Thursday, July 30, 2009

lost at here......

hihi^^

When u guys saw my title above, i think you alls will roughly know what i want to share already. Yup, like most of them also, i lost myself in fuu. Already one month i study at fuu, ukm here, i found out that i still cant get into d right trains. Firstly, when in lecture, most of the subject that taught by the lecturer, i cant absorb it. I was sitting at there and stare to the lecturer with my mind which is blank. I was so blur with what they taught in front there. Cant understand it!! When the lecture point out question to all of us, i was so scare tat my name will be called up by them, because i sure cant answer the questions. Did'nt like the asasi students, can answer most of the questions.

During tutorial class, it will be worst. It seem like in debate. For me, who cant speak english fluently and timid, dont have the chance to speak also. I juz sat at one corner there n listen to them only. I don wan to be like that, i wan be brave oso, but the problem is, now i still blur with those subject, i don hv any points and ideas to say out oso. Felt stress when people around me can give out the good answers, i wonder why i cant be like them oso, dare to give out their own ideas.
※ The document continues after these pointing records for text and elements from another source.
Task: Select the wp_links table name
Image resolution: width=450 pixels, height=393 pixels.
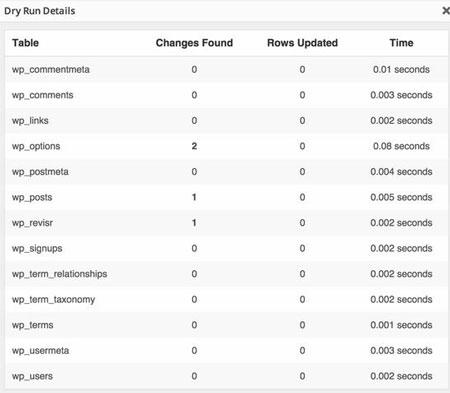Action: coord(30,121)
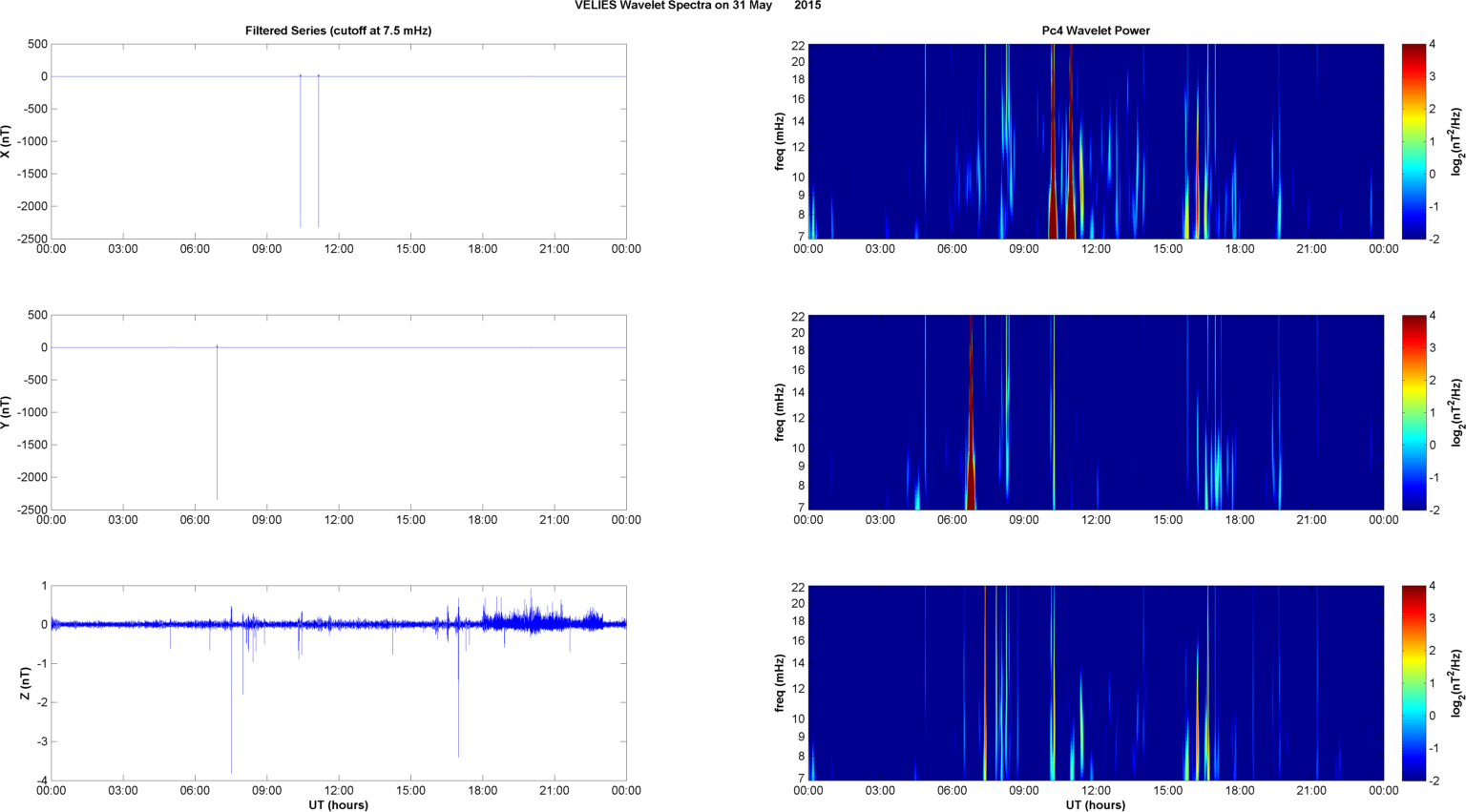Click the middle wavelet panel colorbar
This screenshot has height=812, width=1466.
click(1413, 412)
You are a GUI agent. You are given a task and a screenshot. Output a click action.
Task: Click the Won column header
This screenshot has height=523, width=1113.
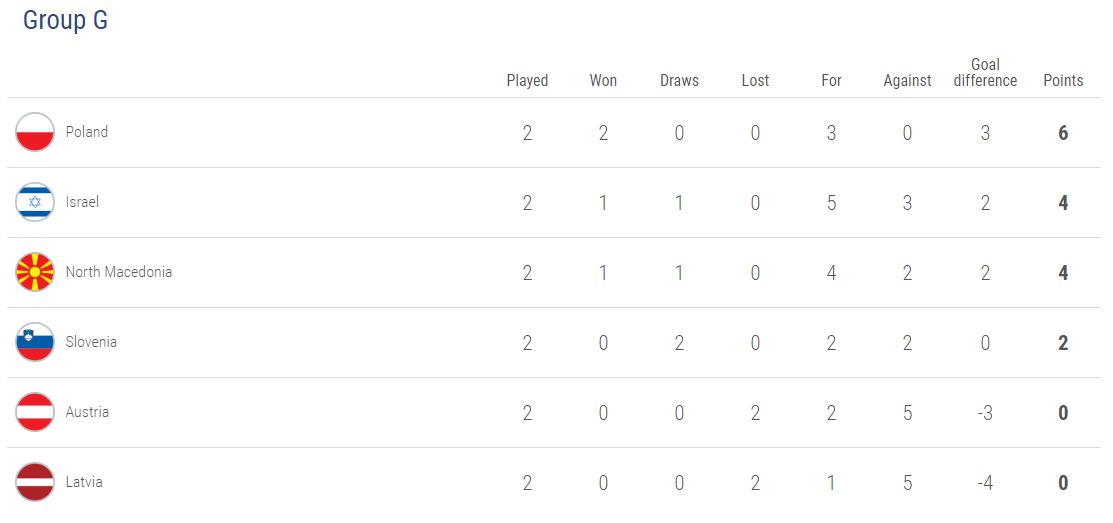pos(603,81)
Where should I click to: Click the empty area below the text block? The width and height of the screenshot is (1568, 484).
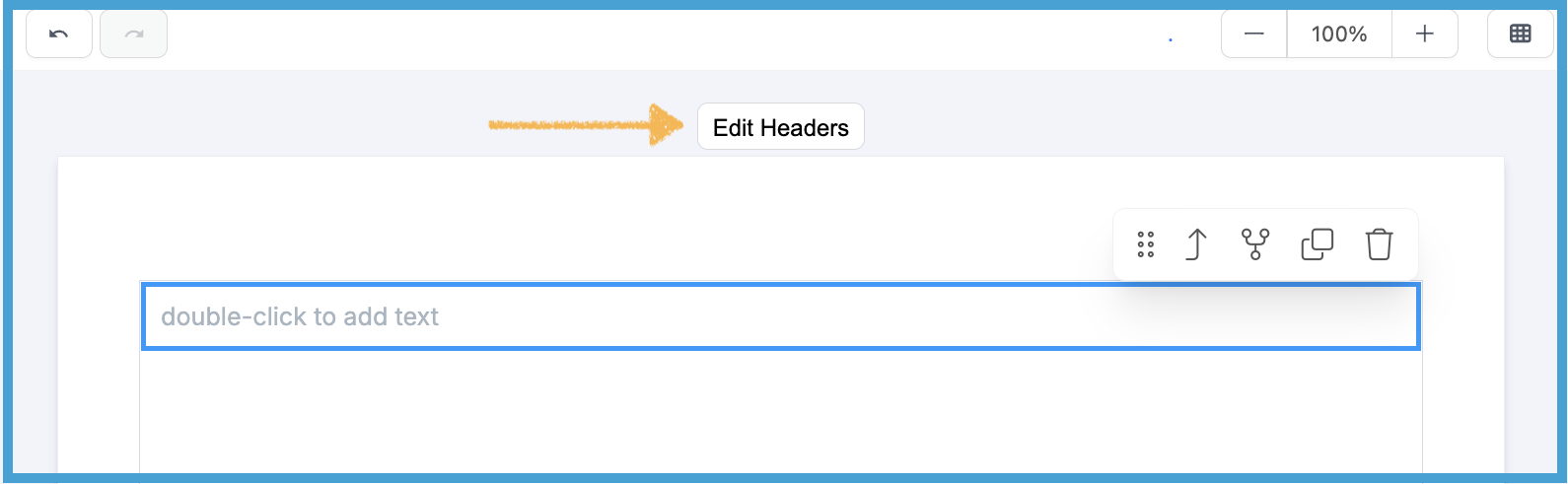point(779,414)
One month flied so fast, still got another two more weeks then v will having our mid sem test. But now, it seem like i hvnt prepare for it at all, i still cant catch up d topic, and felt lost in all the acts and cases. Arrhhh, anybody there can help me?? i know, no one can help me, except myself. It is depends on me whether wan to continue walk at this tough n torturous 'road' onot, i choose to walk it, hope i won regret with wat i had chosen.